Commission des lois constitutionnelles, de législation, du suffrage universel, du Règlement et d'administration générale — Réunion du 21 mai 2014 : 1ère réunion
Délai de prescription de l'action publique des agressions sexuelles — Examen du rapport de la commission

Photo de Christophe BéchuChristophe Béchu :

Je crois que la comparaison avec l'abus de biens sociaux est malvenue et qu'elle affaiblit la démonstration : il y a bien un caractère clandestin, mais quel délit n'a pas ce caractère, quel auteur tiendrait-il à faire de la publicité sur le délit qu'il commet ?

Cependant, je ne veux pas laisser dire que ce texte serait une mauvaise chose pour les victimes : il leur donnerait la faculté de se plaindre, pas une obligation, ce n'est pas à nous de dire ce qu'il en adviendra.
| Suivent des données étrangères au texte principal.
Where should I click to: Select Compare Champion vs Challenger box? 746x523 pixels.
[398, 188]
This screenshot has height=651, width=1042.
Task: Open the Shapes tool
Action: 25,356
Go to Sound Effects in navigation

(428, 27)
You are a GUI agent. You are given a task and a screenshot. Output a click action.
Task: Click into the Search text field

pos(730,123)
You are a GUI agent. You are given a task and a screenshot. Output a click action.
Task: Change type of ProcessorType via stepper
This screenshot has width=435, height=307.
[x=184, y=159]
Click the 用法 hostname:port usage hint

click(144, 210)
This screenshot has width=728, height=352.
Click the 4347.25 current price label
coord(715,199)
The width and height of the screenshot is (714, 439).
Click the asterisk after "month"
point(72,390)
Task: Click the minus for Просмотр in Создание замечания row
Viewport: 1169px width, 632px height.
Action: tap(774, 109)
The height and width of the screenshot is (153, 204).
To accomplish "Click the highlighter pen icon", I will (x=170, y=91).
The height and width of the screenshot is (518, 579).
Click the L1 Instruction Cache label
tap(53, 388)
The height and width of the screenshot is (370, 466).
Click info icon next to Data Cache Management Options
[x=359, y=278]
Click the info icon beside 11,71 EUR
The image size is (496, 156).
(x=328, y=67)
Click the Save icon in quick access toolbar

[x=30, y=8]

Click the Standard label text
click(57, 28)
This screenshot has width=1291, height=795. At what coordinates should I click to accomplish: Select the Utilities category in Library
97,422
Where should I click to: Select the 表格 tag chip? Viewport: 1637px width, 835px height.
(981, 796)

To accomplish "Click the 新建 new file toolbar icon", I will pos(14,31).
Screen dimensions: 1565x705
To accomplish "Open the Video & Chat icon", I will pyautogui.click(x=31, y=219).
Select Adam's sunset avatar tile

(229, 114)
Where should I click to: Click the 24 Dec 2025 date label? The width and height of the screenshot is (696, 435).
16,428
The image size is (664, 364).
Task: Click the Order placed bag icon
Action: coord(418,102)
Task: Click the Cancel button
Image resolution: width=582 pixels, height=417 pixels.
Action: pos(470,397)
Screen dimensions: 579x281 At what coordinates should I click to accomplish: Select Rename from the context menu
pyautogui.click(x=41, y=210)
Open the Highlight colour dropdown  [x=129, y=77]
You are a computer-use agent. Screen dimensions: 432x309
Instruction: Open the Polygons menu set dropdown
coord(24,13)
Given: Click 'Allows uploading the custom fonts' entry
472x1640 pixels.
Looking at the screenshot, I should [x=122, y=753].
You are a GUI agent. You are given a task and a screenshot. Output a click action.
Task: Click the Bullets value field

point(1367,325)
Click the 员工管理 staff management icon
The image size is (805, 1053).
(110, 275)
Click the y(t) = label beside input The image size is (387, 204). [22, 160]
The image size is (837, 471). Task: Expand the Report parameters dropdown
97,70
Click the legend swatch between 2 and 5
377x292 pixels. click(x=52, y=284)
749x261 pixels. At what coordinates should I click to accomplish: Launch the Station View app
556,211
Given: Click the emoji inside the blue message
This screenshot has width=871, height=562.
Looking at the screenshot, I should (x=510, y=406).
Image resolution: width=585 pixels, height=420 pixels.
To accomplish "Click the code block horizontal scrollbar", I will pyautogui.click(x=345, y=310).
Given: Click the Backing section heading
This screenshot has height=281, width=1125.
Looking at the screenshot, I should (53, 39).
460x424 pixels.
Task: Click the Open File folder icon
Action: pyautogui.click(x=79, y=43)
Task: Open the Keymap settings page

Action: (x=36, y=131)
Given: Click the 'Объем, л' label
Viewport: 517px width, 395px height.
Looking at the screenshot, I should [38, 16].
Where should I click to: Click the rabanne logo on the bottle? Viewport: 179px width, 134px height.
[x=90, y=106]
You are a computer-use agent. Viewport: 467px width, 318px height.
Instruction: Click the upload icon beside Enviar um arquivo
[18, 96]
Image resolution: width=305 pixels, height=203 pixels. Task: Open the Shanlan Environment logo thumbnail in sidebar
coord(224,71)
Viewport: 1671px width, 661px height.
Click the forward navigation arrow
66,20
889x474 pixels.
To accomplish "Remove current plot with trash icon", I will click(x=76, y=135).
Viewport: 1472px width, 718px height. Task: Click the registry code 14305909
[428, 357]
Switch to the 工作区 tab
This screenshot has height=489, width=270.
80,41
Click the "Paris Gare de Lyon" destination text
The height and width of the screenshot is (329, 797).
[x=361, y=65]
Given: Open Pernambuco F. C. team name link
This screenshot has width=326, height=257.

Même chose pour l'idée qu'il faudrait protéger l'ordre rétabli après des décennies d'impunité : n'est-ce pas plutôt un droit pour une victime qui resterait traumatisée que de vouloir rétablir un certain ordre, reconstruire sa vie, après avoir engagé une procédure si elle l'estime nécessaire ? Enfin, l'argument de l'âge des condamnés n'est certainement pas recevable : avec le vieillissement de la population, c'est probablement l'ensemble des prisonniers qui seront plus âgés en prison, ce n'est pas une raison pour les en exempter ; c'est au programme immobilier pénitentiaire de s'adapter, plutôt qu'à la loi pénale.

En revanche, je crois que le dépôt de plainte pour violences sexuelles constitue un véritable sujet : elles sont les seules violences où la victime peut être perçue et peut se percevoir comme responsable, au moins partiellement, de l'agression subie, où la victime peut être considérée comme coupable. Chacun sait qu'un certain climat se répand, fait d'insultes et de comportements agressifs envers les femmes au motif qu'elles s'habilleraient de manière provocatrice, et que ce climat entretient une réticence, voire des refus de déposer plainte. Cette singularité des violences sexuelles pourrait, elle, justifier un dispositif adapté.

Je me rallie à la proposition d'examiner l'ensemble des délais de prescription en matière pénale, il faut de la cohérence. Et contre les violences sexuelles, je préfèrerais une imprescriptibilité plutôt qu'un allongement du délai de prescription : le message politique serait plus fort.